[begin Input for this task]
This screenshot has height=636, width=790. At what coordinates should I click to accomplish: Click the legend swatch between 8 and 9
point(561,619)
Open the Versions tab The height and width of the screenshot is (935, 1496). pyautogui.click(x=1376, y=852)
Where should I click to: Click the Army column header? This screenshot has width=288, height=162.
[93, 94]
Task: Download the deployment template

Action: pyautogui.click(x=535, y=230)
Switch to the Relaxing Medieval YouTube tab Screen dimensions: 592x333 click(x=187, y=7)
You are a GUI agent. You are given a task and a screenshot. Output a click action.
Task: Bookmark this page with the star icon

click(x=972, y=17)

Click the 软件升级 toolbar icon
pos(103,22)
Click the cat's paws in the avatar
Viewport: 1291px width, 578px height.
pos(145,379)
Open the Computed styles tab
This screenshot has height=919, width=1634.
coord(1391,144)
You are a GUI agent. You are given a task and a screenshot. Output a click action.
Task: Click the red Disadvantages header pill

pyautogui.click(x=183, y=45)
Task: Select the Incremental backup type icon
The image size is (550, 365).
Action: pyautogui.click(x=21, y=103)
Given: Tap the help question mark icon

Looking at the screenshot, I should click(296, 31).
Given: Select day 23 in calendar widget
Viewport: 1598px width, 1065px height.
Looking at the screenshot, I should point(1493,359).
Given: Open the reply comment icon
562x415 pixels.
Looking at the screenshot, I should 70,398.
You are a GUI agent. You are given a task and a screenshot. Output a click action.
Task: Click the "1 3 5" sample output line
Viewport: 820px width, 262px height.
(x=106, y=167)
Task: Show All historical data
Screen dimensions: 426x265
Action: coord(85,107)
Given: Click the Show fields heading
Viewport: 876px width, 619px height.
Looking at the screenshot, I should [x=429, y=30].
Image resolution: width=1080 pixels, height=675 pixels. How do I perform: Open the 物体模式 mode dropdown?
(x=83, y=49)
[end Input for this task]
§ **Task instructions**
In the data above, swap each "Viewport" for "Window" and leave everything else unchanged.

§ **Written response**
This screenshot has height=636, width=790. At what coordinates should I click to accomplish: Click the legend swatch between 8 and 9
point(561,619)
Open the Versions tab The height and width of the screenshot is (935, 1496). pyautogui.click(x=1376, y=852)
Where should I click to: Click the Army column header? This screenshot has width=288, height=162.
[93, 94]
Task: Download the deployment template

Action: pyautogui.click(x=535, y=230)
Switch to the Relaxing Medieval YouTube tab Screen dimensions: 592x333 click(x=187, y=7)
You are a GUI agent. You are given a task and a screenshot. Output a click action.
Task: Bookmark this page with the star icon

click(x=972, y=17)

Click the 软件升级 toolbar icon
pos(103,22)
Click the cat's paws in the avatar
Window: 1291px width, 578px height.
pos(145,379)
Open the Computed styles tab
This screenshot has height=919, width=1634.
coord(1391,144)
You are a GUI agent. You are given a task and a screenshot. Output a click action.
Task: Click the red Disadvantages header pill

pyautogui.click(x=183, y=45)
Task: Select the Incremental backup type icon
The image size is (550, 365).
Action: pyautogui.click(x=21, y=103)
Given: Tap the help question mark icon

Looking at the screenshot, I should click(296, 31).
Given: Select day 23 in calendar widget
Window: 1598px width, 1065px height.
Looking at the screenshot, I should point(1493,359).
Given: Open the reply comment icon
562x415 pixels.
Looking at the screenshot, I should 70,398.
You are a GUI agent. You are given a task and a screenshot. Output a click action.
Task: Click the "1 3 5" sample output line
Window: 820px width, 262px height.
(x=106, y=167)
Task: Show All historical data
Screen dimensions: 426x265
Action: coord(85,107)
Given: Click the Show fields heading
Window: 876px width, 619px height.
Looking at the screenshot, I should [x=429, y=30].
Image resolution: width=1080 pixels, height=675 pixels. How do I perform: Open the 物体模式 mode dropdown?
(x=83, y=49)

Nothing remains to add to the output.